STATED PROBLEM =>
Reproduce the rows from the line containing "1568x484 pixels." through the line containing "Action: (x=1057, y=27)", substituting "Select" for "Open" and keeping everything else unchanged. Omit the pictures from your answer.

SUPPLIED DATA =>
----

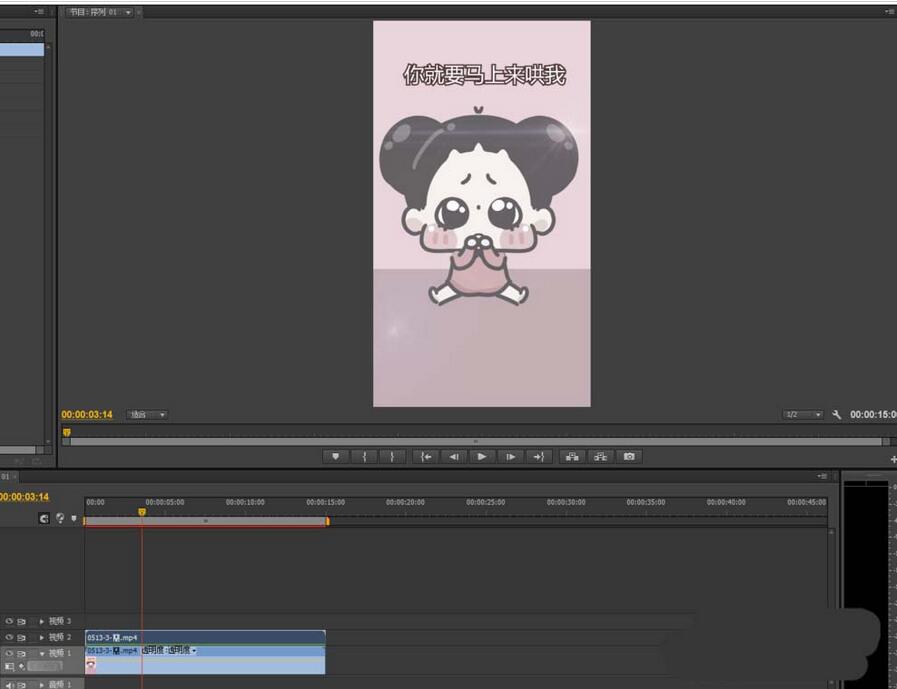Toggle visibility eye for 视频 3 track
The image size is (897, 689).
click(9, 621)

----

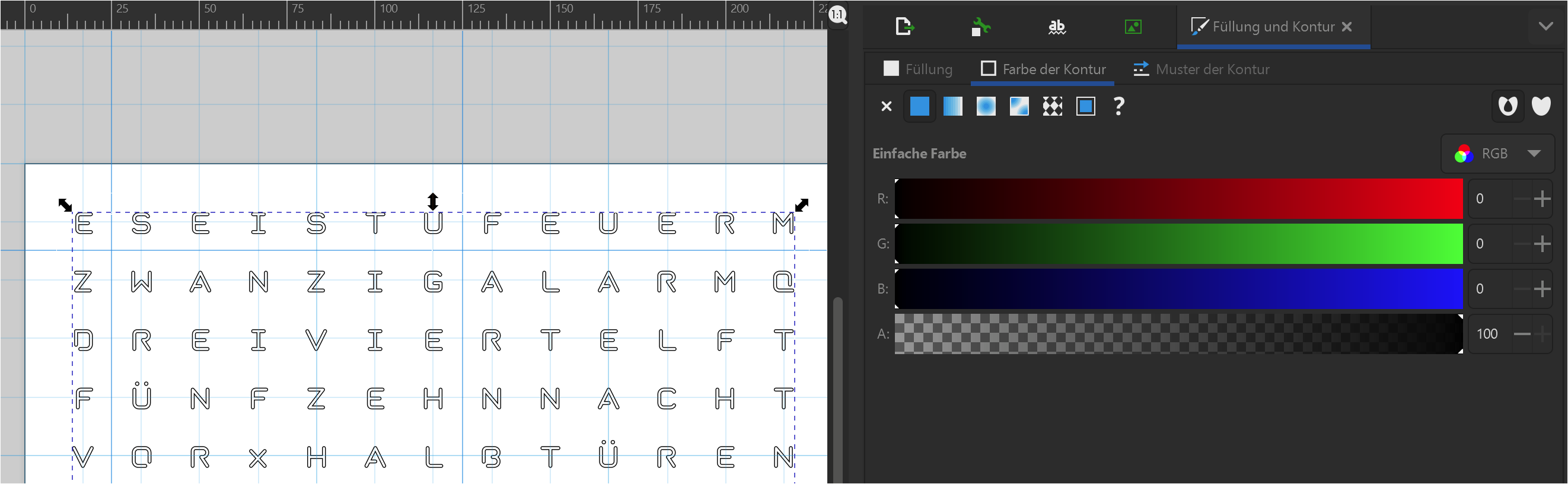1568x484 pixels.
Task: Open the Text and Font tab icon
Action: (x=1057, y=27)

----

EXPECTED ANSWER =>
1568x484 pixels.
Task: Select the Text and Font tab icon
Action: (x=1057, y=27)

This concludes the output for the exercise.